WHAT NEEDS TO BE DONE ▸ Copy these records with every "Where should I click to" swapped for "Where do I click to", changing nothing else.

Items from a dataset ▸
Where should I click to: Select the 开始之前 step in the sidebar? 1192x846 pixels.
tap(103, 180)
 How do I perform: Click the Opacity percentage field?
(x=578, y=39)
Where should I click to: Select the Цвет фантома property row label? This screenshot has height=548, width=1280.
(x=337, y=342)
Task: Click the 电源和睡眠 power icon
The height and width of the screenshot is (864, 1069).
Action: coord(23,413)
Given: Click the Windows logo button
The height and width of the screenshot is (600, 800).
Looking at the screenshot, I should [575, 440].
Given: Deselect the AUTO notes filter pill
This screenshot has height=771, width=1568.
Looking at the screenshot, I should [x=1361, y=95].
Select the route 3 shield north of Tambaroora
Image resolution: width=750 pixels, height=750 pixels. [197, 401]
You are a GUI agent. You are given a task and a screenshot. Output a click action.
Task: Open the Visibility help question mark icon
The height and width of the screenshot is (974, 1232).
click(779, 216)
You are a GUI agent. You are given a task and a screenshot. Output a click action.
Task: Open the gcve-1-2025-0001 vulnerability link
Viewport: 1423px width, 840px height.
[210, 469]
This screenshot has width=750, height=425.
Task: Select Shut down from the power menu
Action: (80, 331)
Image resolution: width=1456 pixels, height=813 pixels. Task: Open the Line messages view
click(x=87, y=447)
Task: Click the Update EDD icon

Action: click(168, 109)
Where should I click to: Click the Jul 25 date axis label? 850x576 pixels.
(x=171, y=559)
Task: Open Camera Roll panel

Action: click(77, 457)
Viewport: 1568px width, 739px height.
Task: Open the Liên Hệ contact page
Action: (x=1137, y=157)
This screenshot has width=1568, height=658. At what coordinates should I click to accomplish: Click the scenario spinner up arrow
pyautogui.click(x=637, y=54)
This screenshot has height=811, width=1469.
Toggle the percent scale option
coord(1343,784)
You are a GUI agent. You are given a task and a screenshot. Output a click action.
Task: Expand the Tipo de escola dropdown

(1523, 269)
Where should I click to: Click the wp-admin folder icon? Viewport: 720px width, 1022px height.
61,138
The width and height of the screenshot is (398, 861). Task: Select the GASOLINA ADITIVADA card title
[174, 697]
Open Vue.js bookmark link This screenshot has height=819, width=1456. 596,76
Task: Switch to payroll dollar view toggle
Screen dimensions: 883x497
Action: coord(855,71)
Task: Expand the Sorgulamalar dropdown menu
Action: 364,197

THE OUTPUT ▸
Where do I click to: Select the 开始之前 step in the sidebar? 1192x846 pixels.
tap(103, 180)
 How do I perform: Click the Opacity percentage field?
(x=578, y=39)
Where do I click to: Select the Цвет фантома property row label? This screenshot has height=548, width=1280.
(x=337, y=342)
Task: Click the 电源和睡眠 power icon
The height and width of the screenshot is (864, 1069).
Action: coord(23,413)
Given: Click the Windows logo button
The height and width of the screenshot is (600, 800).
Looking at the screenshot, I should [575, 440].
Given: Deselect the AUTO notes filter pill
This screenshot has height=771, width=1568.
Looking at the screenshot, I should [x=1361, y=95].
Select the route 3 shield north of Tambaroora
Image resolution: width=750 pixels, height=750 pixels. [197, 401]
You are a GUI agent. You are given a task and a screenshot. Output a click action.
Task: Open the Visibility help question mark icon
The height and width of the screenshot is (974, 1232).
click(779, 216)
You are a GUI agent. You are given a task and a screenshot. Output a click action.
Task: Open the gcve-1-2025-0001 vulnerability link
Viewport: 1423px width, 840px height.
[210, 469]
This screenshot has width=750, height=425.
Task: Select Shut down from the power menu
Action: (80, 331)
Image resolution: width=1456 pixels, height=813 pixels. Task: Open the Line messages view
click(x=87, y=447)
Task: Click the Update EDD icon

Action: click(168, 109)
Where do I click to: Click the Jul 25 date axis label? 850x576 pixels.
(x=171, y=559)
Task: Open Camera Roll panel

Action: click(77, 457)
Viewport: 1568px width, 739px height.
Task: Open the Liên Hệ contact page
Action: (x=1137, y=157)
This screenshot has width=1568, height=658. At what coordinates should I click to accomplish: Click the scenario spinner up arrow
pyautogui.click(x=637, y=54)
This screenshot has height=811, width=1469.
Toggle the percent scale option
coord(1343,784)
You are a GUI agent. You are given a task and a screenshot. Output a click action.
Task: Expand the Tipo de escola dropdown

(1523, 269)
Where do I click to: Click the wp-admin folder icon? Viewport: 720px width, 1022px height.
61,138
The width and height of the screenshot is (398, 861). Task: Select the GASOLINA ADITIVADA card title
[174, 697]
Open Vue.js bookmark link This screenshot has height=819, width=1456. 596,76
Task: Switch to payroll dollar view toggle
Screen dimensions: 883x497
Action: coord(855,71)
Task: Expand the Sorgulamalar dropdown menu
Action: 364,197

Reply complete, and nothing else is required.